Shareholders: Prior to the listing, top shareholders were AAML – a subsidiary of Bharti Airtel (68.31%), Warburg Pincus (7.65%) Singapore Telecom (Singtel 5.46%), ICIL – a Bharti Mittal family group (5.46%),  Hero (owned by Sunil Kant Munjal – 4.37%) and the Qatar Investment Authority (QIA) with 4.37%.

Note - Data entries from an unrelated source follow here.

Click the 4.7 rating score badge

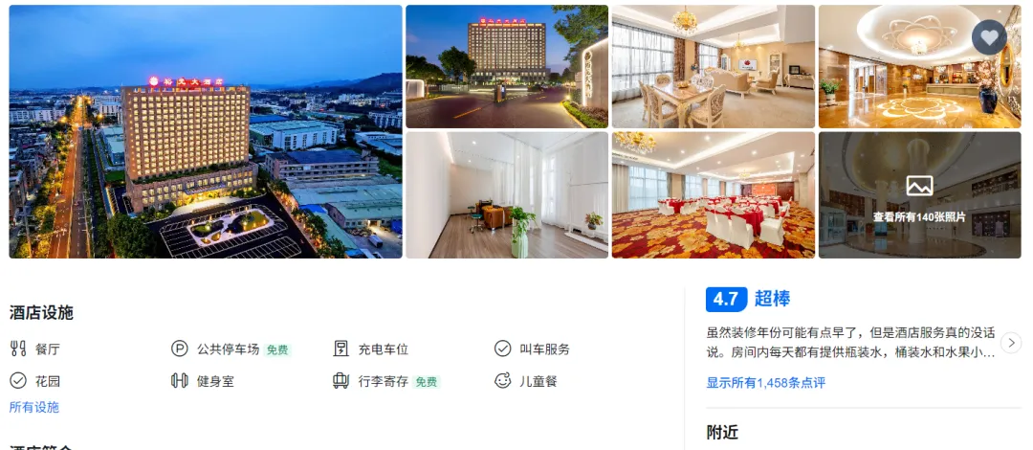click(726, 299)
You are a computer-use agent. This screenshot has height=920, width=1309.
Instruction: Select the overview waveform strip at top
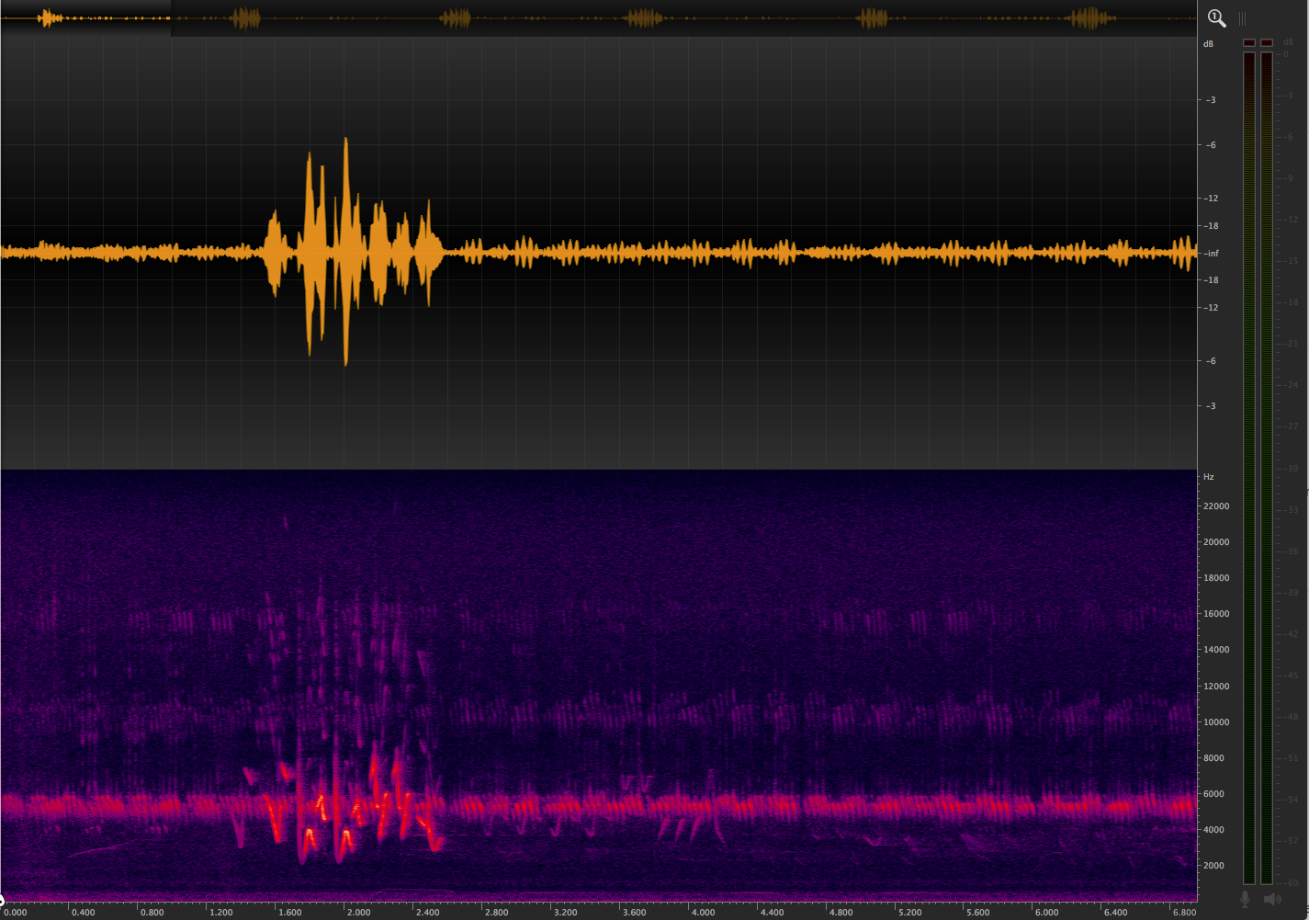coord(597,16)
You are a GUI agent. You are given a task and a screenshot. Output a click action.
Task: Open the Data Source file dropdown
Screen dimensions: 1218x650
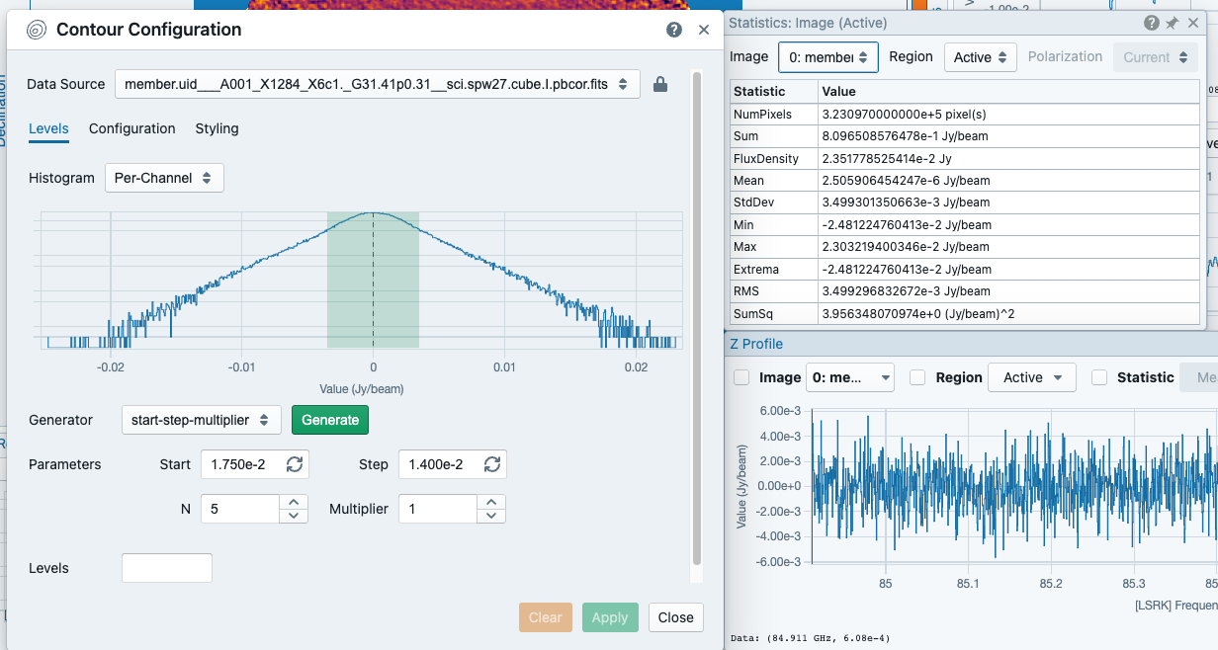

After the listing, in which the company will have sold between 14% and 18.9%%, the top shareholders will be AAML (56.12%), Warburg Pincus (6.28%) Singtel (4.49%), ICIL (4.49%),  Hero (3.59%) and QIA with 3.59%).  Also, subject to completion of a merger deal in Kenya, Telkom Kenya may acquire up to 4.99% if they exercise a flip-up right.

Other: 

  • Results for the (London) global and Nigeria uptake were announced on 28 June, and share accounts of new investors will be credited from July 3 and listed in London that day, and in Nigeria on July 4. 
  • Like other telco’s in Africa, 96% of their customers are prepaid. ARPU was $2.72 per user in 2019, down from $3 in 2018 and $3.24 in 2017.
  • Airtel has two distinct strategies; where they are market leaders (e.g in Chad), they price closely to market rates and where they are seeking market leadership (e.g in Kenya), they prioritize affordability.
  • Other Financing: In May 2019, the Company arranged for a “New Airtel Africa Facility” bank facility with Standard Chartered.
  • Other Deals: Ongoing settlement discussions in Tanzania, one over a tax claim, will see all cases withdrawn and boost the Government’s shareholding to 49% at no cost. In Kenya, they are merging with Telkom Kenya and in Rwanda, they are acquiring Tigo.
  • Listing Fees: The company will pay the fees and expenses for the listing totalling $35 million for the UK admission – and these include FCA fees, bank’ commissions, professional fees, costs of printing and distribution of documents.  The joint global co-ordinators and joint bookrunners were  J.P. Morgan Cazenove and Citigroup, joint bookrunners were Absa, Barclays, BNP Paribas, Goldman Sachs, HSBC, Standard Bank, the Nigerian joint issuing houses were Barclays Securities Nigeria and  Quantum Zenith Capital, while the public relations advisor was Kekst CNC.

About Airtel in Kenya:

  • Airtel is the second-largest telco in Kenya with 13.1 million subscribers and market share of 28%.
  • Telkom Kenya is expected to acquire a shareholding of 32% in Airtel Kenya in an ongoing business transfer deal. 
  • The company is working with Kenya’s Central Bank to reverse a negative (Kshs -2.7 billion) capital position as a requirement to be part of the national payment system. They expected to lose another Kshs 1.2 billion this year.
  • Airtel has proposed to separate the mobile money business from the telecommunication one and fund the new one with shareholder loans. They had committed to recapitalize the company by Kshs 3.85 billion ($38 million) by August 2019.